Taipei se tourne carrément vers les pays du Sud-Est asiatique (notamment l'ASEAN) qu'il juge d'importance comme l'a déclaré M. Lien Chan, ministre des Affaires étrangères de la République de Chine, au Straits Times de Singapour. Il a indiqué que Taiwan faisait partie de cette région géographique non seulement parce qu'elle est a une position stratégique d'un riche potentiel de développement, mais également parce qu'elle y a déjà effectué de considérables investissements. En outre, les autres pays de la région ne manqueront pas d'observer les effets positifs de la visite officielle de M. Lee Teng-hui à Singapour, avec toutes ses conséquences, et de percevoir la nouvelle direction qui pourrait en sortir dans leur politique étrangère.
Par-delà les divers centres habituellement visités par les dignitaires étrangers, comme les grands travaux immobiliers, le parc scientifique, le Centre des Sciences et le front de mer, il convient de noter ce qu'il y a eu de nouveau lors de la visite de M. Lee Teng-hui, l'atmosphère toute cordiale qui entoura les dignitaires taiwanais et surtout leur apparition en public.
Pour Singapour, la visite témoigne d'un grand courage politique de ses dirigeants. Si un travail doit être fait, il sera effectué.

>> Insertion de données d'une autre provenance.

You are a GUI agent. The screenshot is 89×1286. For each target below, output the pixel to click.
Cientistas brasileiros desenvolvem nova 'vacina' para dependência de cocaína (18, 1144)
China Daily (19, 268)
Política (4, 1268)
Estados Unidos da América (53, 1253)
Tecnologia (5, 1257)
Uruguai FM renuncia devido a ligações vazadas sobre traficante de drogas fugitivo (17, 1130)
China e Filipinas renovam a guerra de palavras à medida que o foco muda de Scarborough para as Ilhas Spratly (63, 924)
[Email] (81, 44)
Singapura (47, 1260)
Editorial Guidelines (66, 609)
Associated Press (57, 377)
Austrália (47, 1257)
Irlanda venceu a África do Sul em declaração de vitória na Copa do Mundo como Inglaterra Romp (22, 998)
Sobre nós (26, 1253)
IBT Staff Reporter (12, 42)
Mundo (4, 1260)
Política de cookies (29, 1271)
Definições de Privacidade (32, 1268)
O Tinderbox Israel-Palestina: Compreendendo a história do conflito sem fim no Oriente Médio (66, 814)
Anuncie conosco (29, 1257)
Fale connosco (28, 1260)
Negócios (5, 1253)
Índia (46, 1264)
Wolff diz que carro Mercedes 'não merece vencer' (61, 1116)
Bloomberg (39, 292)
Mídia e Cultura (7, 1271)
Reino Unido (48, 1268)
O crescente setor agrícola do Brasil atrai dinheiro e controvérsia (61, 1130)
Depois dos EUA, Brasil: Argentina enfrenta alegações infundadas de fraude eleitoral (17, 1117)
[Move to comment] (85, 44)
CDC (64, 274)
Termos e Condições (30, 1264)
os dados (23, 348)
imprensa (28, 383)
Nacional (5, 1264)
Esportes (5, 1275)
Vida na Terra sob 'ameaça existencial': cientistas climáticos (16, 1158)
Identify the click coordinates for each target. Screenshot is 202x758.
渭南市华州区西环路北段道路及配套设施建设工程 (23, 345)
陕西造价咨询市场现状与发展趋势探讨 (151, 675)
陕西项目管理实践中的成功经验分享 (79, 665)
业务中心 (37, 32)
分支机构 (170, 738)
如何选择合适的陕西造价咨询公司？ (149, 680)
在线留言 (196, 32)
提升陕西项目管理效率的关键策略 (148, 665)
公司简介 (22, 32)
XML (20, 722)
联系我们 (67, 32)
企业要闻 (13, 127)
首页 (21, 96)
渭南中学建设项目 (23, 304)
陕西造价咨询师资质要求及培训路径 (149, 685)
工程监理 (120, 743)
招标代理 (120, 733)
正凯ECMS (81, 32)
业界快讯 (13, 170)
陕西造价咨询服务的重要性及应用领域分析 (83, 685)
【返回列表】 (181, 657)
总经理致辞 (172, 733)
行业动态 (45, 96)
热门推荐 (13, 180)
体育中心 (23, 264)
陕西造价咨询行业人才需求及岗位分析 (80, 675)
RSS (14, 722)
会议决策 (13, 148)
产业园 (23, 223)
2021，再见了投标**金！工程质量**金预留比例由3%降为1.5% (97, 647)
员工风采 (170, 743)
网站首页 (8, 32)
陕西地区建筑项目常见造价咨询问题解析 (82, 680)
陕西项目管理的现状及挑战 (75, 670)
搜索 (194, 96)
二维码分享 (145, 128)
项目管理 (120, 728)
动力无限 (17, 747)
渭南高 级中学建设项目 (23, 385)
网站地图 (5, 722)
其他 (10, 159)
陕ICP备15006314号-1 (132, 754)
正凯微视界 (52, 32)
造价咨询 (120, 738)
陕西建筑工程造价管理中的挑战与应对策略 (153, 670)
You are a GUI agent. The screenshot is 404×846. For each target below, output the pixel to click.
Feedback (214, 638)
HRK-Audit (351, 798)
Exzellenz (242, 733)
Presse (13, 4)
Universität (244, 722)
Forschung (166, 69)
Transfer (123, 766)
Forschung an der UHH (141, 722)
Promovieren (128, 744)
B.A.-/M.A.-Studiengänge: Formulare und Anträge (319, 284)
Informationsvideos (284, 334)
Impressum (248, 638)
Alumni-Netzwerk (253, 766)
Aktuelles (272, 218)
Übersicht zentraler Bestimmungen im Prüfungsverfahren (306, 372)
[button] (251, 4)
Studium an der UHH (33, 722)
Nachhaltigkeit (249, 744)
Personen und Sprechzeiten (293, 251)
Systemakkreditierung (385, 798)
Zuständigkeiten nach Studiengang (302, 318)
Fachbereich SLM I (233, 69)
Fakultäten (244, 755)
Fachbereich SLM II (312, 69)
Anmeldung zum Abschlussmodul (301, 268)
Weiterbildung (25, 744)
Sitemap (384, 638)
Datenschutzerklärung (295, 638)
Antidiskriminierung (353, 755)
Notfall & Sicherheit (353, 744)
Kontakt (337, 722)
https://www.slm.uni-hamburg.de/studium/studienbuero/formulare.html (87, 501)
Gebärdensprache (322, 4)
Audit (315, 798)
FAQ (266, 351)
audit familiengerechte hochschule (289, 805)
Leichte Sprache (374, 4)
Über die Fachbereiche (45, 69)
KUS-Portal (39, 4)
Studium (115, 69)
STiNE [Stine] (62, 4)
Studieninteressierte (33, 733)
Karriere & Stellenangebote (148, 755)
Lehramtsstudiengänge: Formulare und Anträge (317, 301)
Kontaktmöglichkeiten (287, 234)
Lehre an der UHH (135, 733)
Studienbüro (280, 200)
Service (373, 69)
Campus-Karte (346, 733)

Il n'y a eu pas d'échos désapprobateurs chez les voisins de Singapour, ni même une note de désaccord de la part de Pékin. Probablement, les représentants de Singapour à l'étranger auront su expliquer cette visite puisque tous s'étaient réunis la même semaine pour être informés des modifications de la situation internationale et régionale et de leur effets sur la politique étrangère de Singapour.
Une autre implication que l'on peut glaner de cette visite est la consolidation des liens qui pourraient survenir entre les deux chefs d'Etat et de gouvernement et aussi entre les ministres des deux pays. Mais les dirigeants singapouriens n'aideront-ils pas leurs homologues taiwanais en transmettant leurs idées à d'autres dirigeants? On ne saurait l'affirmer, même s'il y a communion d'intérêts, tels les préoccupations du marché libre et les sentiments antiprotectionnistes. Ce qu'a exprimé Singapour aura certainement un effet positif sur les intérêts de Taipei. Et si les dirigeants de Singapour ont une réelle connaissance de l'évolution de Taipei, celle-ci pourra vraisemblablement être mise à profit dans les grandes décisions politiques.
Indépendamment de cette évolution, les investissements continueront d'affluer de Taipei vers Singapour dont le marché financier attire probablement un vif courant d'intérêts. Ils sont du domaine de l'espoir, surtout pour ceux qui recherchent une partie des investissements que le gouvernement de Taipei et les investisseurs taiwanais sont inquiets de placer à l'étranger. Singapour est toujours une place saine et également de bon rapport.
Les décisions de politique étrangère ne produisent guère d'effets rapides. Une visite ne peut pas prouver grand-chose, exactement comme l'hirondelle ne fait pas le printemps. Mais les chances sont à l'optimisme. Comme au t'aï-ki-k'iuan, on ne délivre pas de certificat pour l'acquisition d'un nouveau mouvement. Et contrairement aux autres sports martiaux, comme le karaté, où les niveaux sont distingués par de belles ceintures de couleur, le t'aï-ki-k'iuan est beaucoup moins apparent. Toutefois, on ne peut nier son importance en tant qu'art martial extrêmement efficace, surtout quand il peut être utilisé pour améliorer la santé et l'autodéveloppement. Le test final de la méthode du t'aï-ki-k'iuan est que ses pratiquants trouvent une meilleure qualification, une nouvelle force et se reconnaissent les uns des autres une dépendance constante pour se consolider, au moins au niveau de l'équilibre des aptitudes. Enfin, ils apprendront à mieux se faire confiance.
Seah Chee Meow,
directeur et professeur du Département d'études japonaises de l'Université nationale de Singapour.